* begin Page *
The editors' team of the “Nuremberg: Casus Pacis” project – together with the Eksmo publishing house – is publishing excerpts from Philipp Gut’s book about Benjamin Ferencz, the man who organised the trial against the SS punitive special units, introduced the word “genocide,” and stood at the origin of the International Criminal Court in The Hague.
Benjamin Berell Ferencz is a legend in the world of international law. The name of this American lawyer has long been inscribed in history: he was a member of the group of prosecutors at the Nuremberg Trials, investigated Nazi war crimes and initiated one of the twelve “Subsequent Nuremberg Trials,” and later participated in the creation of the International Criminal Court and the establishment of international law. Ferencz is still alive now aged 101.
He was born on 11 March 1920 in Transylvania, which then belonged to Hungary before being passed into Romanian jurisdiction a few months later. His parents and their ten-month-old son soon immigrated to the United States, seeking first and foremost to escape the persecution of Hungarian Jews by the Romanians. They settled in New York, lived very poorly, but from an early age, Ferencz displayed outstanding intellectual qualities. He first went to City College of New York, where he studied criminal law and then obtained a scholarship to Harvard. There he was assigned to do research for a professor who was working on a book on war crimes at the time. After graduating from Harvard in 1943, Ferencz joined the army and fought in an anti-aircraft artillery division. In 1945, he was assigned to General Patton's headquarters – his team collected evidence of Nazi war crimes. Ferencz visited concentration camps liberated by the US Army and was also involved in the search for artworks stolen by the Nazis.
* end Page *
- [What to work on]
1) Copy the passage about Benjamin Ferencz word for word, from "Benjamin Berell Ferencz" to "now aged 101.", inclusive.
2) According to the passage about Benjamin Ferencz, in what year did he graduate from Harvard?
* begin Provided material *
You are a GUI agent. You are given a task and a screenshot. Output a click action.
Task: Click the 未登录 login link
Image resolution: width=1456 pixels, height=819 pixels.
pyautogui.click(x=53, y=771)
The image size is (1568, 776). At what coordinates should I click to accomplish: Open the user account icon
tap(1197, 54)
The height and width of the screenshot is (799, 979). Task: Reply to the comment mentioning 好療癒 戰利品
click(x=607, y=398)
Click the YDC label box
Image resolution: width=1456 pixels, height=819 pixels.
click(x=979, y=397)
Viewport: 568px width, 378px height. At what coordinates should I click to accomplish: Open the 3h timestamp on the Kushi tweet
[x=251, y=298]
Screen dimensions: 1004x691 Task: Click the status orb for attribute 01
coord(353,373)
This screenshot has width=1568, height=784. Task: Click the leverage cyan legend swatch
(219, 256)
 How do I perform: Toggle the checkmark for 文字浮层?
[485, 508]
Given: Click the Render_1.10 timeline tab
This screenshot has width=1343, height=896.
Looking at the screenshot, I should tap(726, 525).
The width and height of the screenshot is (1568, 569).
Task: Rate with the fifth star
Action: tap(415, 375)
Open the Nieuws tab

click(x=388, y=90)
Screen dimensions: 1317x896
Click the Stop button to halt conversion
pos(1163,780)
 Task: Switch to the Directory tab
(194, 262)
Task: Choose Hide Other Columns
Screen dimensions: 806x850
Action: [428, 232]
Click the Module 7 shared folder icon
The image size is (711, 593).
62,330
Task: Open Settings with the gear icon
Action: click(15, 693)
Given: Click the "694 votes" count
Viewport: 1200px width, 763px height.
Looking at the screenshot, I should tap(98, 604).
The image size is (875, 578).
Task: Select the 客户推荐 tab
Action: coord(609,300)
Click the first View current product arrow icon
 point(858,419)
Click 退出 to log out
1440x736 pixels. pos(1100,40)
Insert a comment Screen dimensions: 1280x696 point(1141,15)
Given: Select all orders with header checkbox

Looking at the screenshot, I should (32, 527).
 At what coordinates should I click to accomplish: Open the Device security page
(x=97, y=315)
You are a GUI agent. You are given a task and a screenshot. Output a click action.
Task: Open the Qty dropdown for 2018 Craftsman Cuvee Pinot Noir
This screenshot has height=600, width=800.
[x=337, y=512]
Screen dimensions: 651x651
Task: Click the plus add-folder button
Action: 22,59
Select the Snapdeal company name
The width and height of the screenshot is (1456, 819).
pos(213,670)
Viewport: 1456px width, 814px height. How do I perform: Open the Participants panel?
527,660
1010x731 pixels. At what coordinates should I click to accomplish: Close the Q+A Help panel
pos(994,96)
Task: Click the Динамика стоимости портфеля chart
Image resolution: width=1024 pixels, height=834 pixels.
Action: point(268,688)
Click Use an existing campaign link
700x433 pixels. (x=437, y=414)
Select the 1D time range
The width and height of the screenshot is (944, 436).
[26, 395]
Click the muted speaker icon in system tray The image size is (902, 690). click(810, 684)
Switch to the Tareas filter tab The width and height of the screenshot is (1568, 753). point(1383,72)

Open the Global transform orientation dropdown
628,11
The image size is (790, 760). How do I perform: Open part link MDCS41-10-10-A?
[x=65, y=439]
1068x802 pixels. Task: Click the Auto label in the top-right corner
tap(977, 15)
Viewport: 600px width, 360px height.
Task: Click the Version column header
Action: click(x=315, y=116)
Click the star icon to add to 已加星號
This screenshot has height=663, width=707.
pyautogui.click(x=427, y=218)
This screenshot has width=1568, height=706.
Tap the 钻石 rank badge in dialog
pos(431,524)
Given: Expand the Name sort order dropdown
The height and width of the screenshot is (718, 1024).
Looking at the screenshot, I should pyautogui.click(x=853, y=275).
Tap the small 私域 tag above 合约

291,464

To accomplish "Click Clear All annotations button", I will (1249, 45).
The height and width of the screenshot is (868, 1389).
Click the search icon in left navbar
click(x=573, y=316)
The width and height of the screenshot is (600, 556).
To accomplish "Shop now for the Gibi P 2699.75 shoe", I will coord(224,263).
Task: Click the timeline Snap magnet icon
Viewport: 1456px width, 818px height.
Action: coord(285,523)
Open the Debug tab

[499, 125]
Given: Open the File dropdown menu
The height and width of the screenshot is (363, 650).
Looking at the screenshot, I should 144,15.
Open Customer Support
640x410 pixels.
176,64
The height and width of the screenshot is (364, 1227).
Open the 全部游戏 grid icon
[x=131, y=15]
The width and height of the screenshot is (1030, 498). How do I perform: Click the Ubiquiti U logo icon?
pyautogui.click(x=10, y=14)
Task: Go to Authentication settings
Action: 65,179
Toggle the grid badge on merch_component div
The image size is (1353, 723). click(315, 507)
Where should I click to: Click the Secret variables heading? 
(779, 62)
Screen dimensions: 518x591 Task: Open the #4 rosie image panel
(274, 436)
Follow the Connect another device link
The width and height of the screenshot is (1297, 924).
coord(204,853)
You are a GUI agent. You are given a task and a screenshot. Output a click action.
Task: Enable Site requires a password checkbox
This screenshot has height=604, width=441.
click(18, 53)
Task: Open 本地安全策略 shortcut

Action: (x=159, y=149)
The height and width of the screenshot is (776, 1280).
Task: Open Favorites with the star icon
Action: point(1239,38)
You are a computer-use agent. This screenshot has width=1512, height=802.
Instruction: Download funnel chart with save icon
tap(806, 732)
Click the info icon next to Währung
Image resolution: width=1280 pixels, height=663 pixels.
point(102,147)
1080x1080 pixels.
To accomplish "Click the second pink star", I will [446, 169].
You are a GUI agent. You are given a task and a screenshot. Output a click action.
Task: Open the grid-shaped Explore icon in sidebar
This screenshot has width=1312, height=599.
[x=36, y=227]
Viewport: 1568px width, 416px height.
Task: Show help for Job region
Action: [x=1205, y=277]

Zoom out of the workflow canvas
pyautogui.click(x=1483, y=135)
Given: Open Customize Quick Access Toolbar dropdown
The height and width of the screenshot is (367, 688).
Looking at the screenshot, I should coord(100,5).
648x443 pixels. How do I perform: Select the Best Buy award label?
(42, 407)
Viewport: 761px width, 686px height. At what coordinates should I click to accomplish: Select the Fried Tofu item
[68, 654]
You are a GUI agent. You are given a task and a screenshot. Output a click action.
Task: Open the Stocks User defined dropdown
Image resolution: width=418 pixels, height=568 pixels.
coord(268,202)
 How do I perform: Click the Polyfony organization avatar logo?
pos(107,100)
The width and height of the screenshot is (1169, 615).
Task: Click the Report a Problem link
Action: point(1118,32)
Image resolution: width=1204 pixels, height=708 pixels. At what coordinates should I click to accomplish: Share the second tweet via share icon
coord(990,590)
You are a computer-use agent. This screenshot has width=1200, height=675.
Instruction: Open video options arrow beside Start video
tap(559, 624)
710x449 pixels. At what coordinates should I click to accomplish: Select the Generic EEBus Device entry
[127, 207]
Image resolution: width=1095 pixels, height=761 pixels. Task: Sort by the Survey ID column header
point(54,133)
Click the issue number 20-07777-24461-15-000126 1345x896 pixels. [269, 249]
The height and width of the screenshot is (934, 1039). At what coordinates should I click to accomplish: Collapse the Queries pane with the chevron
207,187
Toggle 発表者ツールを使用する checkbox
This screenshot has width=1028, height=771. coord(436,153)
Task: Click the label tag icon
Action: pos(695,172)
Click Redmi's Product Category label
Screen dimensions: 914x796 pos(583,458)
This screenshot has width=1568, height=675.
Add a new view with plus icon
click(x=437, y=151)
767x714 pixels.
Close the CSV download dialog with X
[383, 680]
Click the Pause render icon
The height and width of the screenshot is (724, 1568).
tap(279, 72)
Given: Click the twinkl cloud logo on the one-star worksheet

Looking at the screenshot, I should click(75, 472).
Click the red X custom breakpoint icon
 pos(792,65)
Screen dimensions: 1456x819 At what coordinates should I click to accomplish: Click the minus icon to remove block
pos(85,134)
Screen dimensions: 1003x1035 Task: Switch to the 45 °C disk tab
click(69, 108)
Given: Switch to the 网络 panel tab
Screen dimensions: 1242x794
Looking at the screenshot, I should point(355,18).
* end Provided material *
- [Answers in order]
1)
Benjamin Berell Ferencz is a legend in the world of international law. The name of this American lawyer has long been inscribed in history: he was a member of the group of prosecutors at the Nuremberg Trials, investigated Nazi war crimes and initiated one of the twelve “Subsequent Nuremberg Trials,” and later participated in the creation of the International Criminal Court and the establishment of international law. Ferencz is still alive now aged 101.

2) 1943